Rare are the nights I don’t bring my laptop into bed with me to catch up on news, chat with friends and surf the web before turning out the lights. It’s a terrible habit that often keeps me awake far longer than I intend. And the next morning when my alarm sounds, I often curse myself for not logging off earlier.
Considering the mounting research on the deleterious effects of sleep deprivation, it’s time I adopted a new sleep routine. So I asked sleep scientist Dr. Amy Bender of the Centre for Sleep and Human Performance in Calgary about how she unwinds for the night. Bender has developed sleep-intervention protocols for many top Canadian athletes, including competitors of the Winter Games in Pyeongchang. If anyone has a winning formula for a good night’s rest, it’s her.
Bender says she sets a bedtime alarm that goes off two hours before she goes to bed. This reminds her to dim the lights in her home and put on blue light-blocking glasses, which reduce the type of glare that can interfere with sleep. An hour before bed, she tries to put away her electronics, such as cellphones and laptops, and she prepares for next day. (She admits it doesn’t work out this way every night, but this is an ideal scenario.) She packs her lunch, gets her clothes ready and reads a book.

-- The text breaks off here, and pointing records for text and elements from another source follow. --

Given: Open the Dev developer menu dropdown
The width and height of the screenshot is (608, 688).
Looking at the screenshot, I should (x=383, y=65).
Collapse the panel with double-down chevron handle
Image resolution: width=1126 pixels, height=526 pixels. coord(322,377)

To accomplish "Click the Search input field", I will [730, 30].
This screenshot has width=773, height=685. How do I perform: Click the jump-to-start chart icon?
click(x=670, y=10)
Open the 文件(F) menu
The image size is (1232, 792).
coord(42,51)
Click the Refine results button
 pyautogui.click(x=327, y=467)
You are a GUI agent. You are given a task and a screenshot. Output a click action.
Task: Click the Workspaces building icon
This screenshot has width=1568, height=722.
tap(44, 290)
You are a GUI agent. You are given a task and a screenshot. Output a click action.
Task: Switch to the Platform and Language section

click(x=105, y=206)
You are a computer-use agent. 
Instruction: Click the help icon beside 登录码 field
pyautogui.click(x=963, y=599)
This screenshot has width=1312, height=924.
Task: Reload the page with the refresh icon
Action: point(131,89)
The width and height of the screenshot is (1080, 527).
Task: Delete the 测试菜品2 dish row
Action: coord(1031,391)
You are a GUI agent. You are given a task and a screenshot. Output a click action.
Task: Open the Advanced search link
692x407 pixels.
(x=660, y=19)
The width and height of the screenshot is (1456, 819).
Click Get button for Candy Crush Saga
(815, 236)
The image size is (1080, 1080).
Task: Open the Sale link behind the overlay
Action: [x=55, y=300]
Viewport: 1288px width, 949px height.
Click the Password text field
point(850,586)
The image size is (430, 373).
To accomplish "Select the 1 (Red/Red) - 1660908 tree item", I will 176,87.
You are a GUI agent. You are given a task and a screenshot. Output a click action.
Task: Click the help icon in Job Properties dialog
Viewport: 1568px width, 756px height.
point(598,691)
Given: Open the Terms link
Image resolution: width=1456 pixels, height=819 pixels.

She recommends reading in a comfy chair or couch since wakeful activities shouldn’t really be done in bed.
Five minutes before bedtime, she makes a to-do list, which offloads her thoughts so she doesn’t lie awake ruminating on the tasks ahead. She also does some breathing exercises to help her relax. This involves inhaling for four counts, holding her breath for seven counts, then exhaling for eight and repeating.
If you have trouble falling asleep once you’re tucked under the covers, Bender suggests a more sophisticated variation of counting sheep called the “cognitive shuffle.” First, take a word, such as “bedtime.” Then, imagine all the the different objects you can that start with the letter “B,” then do it all over again for the next letter “E,” then for “D,” and so on.
“Honestly, before the end, you’re sound asleep,” she says.